■ BRONFRAGMENT:
■ ■ ■ ■ ■
Als een dienst een nieuwe vrijwilligerswerking of -taak wil opstarten, is het goed dat ze dat eerst voorlegt aan de vrijwilligersverantwoordelijke van het lokaal bestuur. De dienst beantwoordt enkele vragen over deze nieuwe vrijwilligerstaak. Zo worden vrijwilligers doordacht ingezet in het lokale bestuur. Met dank aan de gemeente Wichelen ontdek je hier enkele inspirerende vragen die je de diensten kan voorleggen als ze een nieuwe vrijwilligerswerking willen opstarten.
Ga als vrijwilligersverantwoordelijke na of het vrijwilligerswerk op een kwalitatieve manier kan georganiseerd worden en of deze past in de visie van het lokale bestuur op vrijwilligerswerk. Indien je op basis van de antwoorden van de dienst twijfels hebt bij een nieuwe vrijwilligerstaak, ga erover in gesprek met de dienst en bekijk hoe de taak of de omkadering eventueel kan aangepast worden zodat ze wel voldoet aan jullie voorwaarden. Of kom tot de conclusie dat het eenvoudig niet thuishoort in het vrijwilligerswerk.
Als lokaal bestuur kun je beroep doen op heel wat kanalen om jullie vrijwilligerswerking bekend te maken: via het gemeenteblad, website, personeel, bestaande vrijwilligers, loketten, partnerorganisaties, lokale pers, lichtbord,… Dankzij een gecoördineerd beleid kun je al deze instrumenten veel effectiever en efficiënter inzetten. Denk bijvoorbeeld aan een vast topic over vrijwilligerswerk in jullie gemeenteblad waarbij je telkens enkele vacatures en verhalen van vrijwilligers van enkele diensten in de kijker zet.
Plaats vrijwilligersvacatures op je website. Dankzij onze vacaturewidget tools.vrijwilligerswerk.be kan dat zelfs heel eenvoudig. De vacatures die jullie verspreiden op www.vrijwilligerswerk.be, komen dan automatisch ook terecht op jullie eigen website. Maak gebruik van sjablonen zodat de vacatures uniform zijn in het lokaal bestuur.
■ ■ ■ ■ ■
■ SCHRIFTELIJKE OPDRACHT 1: Welke regels in de lijst hieronder bevatten de tekenreeks "Lähetä"? Zoek ze op en neem elk van die regels volledig over.
■ ■ ■ ■ ■
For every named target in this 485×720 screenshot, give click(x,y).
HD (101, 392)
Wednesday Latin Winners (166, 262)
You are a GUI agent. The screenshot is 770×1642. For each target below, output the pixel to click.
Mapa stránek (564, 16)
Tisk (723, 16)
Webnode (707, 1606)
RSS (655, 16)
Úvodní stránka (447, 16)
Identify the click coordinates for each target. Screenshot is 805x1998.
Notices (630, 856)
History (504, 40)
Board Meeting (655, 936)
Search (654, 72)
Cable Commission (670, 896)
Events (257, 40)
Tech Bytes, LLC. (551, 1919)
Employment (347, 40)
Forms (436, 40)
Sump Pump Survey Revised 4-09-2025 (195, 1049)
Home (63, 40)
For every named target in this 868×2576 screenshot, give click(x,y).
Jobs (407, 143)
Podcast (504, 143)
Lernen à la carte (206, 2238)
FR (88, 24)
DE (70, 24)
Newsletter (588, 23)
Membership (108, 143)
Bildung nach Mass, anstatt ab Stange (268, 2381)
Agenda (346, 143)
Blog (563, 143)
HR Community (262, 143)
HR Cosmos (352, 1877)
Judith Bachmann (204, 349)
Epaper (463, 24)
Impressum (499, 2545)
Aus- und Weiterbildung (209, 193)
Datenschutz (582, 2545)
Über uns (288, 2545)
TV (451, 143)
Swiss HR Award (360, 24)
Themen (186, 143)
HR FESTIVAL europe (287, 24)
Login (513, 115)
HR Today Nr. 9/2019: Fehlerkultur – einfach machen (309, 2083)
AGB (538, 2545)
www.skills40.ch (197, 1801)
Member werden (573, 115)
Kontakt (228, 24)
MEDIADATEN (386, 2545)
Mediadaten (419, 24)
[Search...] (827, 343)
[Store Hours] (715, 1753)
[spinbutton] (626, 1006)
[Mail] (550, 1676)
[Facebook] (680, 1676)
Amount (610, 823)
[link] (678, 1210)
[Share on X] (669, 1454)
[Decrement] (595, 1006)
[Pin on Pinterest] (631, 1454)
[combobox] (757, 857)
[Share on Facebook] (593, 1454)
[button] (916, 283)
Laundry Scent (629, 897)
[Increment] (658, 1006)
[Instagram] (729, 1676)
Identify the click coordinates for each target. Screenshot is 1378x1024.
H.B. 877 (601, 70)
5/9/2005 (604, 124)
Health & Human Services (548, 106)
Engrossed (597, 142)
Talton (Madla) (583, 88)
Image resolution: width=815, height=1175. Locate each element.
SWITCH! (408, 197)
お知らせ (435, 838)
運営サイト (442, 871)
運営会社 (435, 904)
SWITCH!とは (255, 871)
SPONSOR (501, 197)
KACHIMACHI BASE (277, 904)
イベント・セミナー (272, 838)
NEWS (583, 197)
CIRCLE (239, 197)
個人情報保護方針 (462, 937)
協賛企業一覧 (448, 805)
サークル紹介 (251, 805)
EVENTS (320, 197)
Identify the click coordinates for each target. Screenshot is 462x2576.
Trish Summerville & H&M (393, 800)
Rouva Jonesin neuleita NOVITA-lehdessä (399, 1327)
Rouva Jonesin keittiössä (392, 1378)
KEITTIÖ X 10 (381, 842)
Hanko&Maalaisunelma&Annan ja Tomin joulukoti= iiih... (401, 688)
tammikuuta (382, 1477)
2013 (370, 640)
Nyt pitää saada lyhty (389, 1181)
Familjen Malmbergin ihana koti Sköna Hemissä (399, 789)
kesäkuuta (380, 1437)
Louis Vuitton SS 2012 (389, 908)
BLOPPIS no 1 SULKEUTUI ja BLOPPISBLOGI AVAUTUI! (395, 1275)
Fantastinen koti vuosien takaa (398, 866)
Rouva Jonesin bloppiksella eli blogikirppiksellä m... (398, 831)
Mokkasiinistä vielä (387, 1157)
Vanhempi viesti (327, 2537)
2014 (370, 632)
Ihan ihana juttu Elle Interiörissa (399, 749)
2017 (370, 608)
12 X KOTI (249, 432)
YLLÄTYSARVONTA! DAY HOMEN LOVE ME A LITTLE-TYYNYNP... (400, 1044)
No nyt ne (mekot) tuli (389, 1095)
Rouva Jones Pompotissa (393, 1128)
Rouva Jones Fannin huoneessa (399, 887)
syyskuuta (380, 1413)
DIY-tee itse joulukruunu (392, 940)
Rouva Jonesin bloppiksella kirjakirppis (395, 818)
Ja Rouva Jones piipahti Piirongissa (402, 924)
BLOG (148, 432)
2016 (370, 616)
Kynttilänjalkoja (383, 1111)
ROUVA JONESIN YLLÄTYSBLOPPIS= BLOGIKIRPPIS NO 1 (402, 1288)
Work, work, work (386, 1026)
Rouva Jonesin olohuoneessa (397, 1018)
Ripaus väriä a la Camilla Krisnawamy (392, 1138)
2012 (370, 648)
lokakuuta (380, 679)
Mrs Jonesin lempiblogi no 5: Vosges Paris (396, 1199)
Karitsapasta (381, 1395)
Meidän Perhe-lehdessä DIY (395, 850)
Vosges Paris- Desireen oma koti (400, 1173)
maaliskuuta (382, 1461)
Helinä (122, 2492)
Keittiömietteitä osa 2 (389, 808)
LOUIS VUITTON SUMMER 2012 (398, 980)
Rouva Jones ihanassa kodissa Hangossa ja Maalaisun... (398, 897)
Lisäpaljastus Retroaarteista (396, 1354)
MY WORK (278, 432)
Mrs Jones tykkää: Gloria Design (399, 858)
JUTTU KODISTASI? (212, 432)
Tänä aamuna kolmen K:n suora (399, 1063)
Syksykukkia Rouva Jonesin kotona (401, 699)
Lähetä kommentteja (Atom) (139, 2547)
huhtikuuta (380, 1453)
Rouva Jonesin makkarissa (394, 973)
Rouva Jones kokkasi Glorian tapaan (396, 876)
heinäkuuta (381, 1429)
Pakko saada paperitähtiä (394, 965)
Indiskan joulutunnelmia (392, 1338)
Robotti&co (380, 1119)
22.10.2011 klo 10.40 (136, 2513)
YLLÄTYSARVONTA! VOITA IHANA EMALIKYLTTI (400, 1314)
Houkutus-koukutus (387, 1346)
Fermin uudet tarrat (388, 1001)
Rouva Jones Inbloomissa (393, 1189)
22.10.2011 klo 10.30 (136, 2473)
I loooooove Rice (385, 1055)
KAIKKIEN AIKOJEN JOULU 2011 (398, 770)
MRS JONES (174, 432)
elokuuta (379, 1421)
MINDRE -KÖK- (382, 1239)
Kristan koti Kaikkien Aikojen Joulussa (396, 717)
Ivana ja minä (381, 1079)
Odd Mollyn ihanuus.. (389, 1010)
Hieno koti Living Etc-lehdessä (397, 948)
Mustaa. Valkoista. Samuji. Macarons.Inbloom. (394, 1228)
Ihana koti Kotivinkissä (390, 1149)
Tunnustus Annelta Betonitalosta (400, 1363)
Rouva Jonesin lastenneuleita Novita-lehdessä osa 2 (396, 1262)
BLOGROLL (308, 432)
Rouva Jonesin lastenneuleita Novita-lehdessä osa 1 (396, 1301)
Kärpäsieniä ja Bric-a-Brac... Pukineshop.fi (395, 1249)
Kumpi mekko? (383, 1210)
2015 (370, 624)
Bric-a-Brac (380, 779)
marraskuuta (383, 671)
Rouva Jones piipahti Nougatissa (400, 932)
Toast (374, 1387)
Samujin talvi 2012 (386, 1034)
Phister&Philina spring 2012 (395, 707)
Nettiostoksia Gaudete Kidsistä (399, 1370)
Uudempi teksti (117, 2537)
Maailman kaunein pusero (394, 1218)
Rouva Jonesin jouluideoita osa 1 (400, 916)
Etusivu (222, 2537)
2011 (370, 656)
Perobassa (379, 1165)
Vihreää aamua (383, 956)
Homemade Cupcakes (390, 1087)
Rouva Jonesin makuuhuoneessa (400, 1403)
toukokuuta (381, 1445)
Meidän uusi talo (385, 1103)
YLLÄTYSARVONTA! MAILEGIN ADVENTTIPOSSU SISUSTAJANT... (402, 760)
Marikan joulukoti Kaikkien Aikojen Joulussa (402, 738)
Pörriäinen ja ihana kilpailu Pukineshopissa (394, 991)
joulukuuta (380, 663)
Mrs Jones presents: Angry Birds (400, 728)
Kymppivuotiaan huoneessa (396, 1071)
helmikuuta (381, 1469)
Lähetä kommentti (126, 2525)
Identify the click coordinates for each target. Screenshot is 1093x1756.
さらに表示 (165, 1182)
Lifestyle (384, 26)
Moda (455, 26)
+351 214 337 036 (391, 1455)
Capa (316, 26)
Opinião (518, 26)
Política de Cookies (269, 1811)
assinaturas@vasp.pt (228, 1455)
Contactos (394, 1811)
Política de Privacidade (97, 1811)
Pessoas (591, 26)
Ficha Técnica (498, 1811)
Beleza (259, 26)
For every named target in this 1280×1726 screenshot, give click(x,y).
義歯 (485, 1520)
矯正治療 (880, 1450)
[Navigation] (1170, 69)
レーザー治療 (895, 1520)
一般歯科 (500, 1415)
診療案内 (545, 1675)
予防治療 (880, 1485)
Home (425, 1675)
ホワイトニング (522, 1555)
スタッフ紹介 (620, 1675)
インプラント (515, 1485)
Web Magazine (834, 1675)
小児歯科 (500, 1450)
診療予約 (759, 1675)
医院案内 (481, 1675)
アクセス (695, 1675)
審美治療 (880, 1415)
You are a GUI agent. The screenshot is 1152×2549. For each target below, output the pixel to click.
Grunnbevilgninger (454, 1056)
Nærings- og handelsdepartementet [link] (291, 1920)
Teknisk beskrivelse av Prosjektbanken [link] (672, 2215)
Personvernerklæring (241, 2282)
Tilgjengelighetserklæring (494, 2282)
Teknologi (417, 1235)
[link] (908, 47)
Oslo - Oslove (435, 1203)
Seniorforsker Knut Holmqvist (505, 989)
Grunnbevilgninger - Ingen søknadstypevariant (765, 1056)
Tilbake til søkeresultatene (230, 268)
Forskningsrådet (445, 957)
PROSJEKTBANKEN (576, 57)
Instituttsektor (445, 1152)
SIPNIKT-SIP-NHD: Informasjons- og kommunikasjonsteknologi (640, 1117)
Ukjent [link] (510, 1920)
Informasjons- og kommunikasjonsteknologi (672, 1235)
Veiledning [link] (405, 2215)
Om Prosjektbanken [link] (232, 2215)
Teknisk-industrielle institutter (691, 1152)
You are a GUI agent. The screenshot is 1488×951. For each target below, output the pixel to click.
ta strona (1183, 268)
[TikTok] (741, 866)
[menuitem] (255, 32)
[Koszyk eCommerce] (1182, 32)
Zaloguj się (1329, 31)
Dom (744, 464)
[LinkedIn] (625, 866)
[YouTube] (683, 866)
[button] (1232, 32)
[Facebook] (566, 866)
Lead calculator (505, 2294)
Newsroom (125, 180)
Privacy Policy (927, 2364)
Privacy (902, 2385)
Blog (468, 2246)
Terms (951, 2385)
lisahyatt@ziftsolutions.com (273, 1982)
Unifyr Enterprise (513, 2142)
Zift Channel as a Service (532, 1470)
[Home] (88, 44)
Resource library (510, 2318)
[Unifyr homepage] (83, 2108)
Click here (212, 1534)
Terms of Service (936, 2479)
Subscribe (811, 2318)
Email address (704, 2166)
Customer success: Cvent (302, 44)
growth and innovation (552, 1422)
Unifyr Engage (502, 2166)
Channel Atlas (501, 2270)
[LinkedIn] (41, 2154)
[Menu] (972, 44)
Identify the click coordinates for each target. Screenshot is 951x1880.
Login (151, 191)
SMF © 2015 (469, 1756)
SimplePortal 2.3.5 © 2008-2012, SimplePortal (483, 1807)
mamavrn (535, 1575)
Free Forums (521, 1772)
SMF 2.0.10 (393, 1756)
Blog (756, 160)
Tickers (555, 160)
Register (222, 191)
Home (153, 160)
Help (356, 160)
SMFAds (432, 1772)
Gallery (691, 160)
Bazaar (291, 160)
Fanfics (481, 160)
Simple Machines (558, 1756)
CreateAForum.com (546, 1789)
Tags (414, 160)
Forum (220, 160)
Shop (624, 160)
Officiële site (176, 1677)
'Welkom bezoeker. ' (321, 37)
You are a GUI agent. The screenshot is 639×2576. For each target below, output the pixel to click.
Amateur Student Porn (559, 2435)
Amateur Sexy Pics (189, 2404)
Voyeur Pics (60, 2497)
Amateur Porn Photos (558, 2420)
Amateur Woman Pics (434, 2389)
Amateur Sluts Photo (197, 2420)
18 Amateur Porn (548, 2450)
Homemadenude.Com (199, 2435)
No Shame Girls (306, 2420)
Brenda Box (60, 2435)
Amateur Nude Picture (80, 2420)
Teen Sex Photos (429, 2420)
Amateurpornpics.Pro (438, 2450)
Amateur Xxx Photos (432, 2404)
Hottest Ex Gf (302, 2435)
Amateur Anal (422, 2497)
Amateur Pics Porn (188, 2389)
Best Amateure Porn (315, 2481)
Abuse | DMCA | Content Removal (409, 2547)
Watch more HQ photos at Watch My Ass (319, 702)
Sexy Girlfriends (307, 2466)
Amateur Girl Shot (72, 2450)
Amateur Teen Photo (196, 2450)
■ ■ ■ ■ ■
■ SCHRIFTELIJKE OPDRACHT 2: Kun je de passage uit het fragment over vrijwilligerswerk van "Als lokaal bestuur" tot en met "de kijker zet." opnieuw weergeven, met "gemeenteblad" overal hernoemd tot "infoblad"?

■ VOLLEDIG ANTWOORD 1:
Lähetä kommentteja (Atom) (139, 2547)
Lähetä kommentti (126, 2525)

■ VOLLEDIG ANTWOORD 2:
Als lokaal bestuur kun je beroep doen op heel wat kanalen om jullie vrijwilligerswerking bekend te maken: via het infoblad, website, personeel, bestaande vrijwilligers, loketten, partnerorganisaties, lokale pers, lichtbord,… Dankzij een gecoördineerd beleid kun je al deze instrumenten veel effectiever en efficiënter inzetten. Denk bijvoorbeeld aan een vast topic over vrijwilligerswerk in jullie infoblad waarbij je telkens enkele vacatures en verhalen van vrijwilligers van enkele diensten in de kijker zet.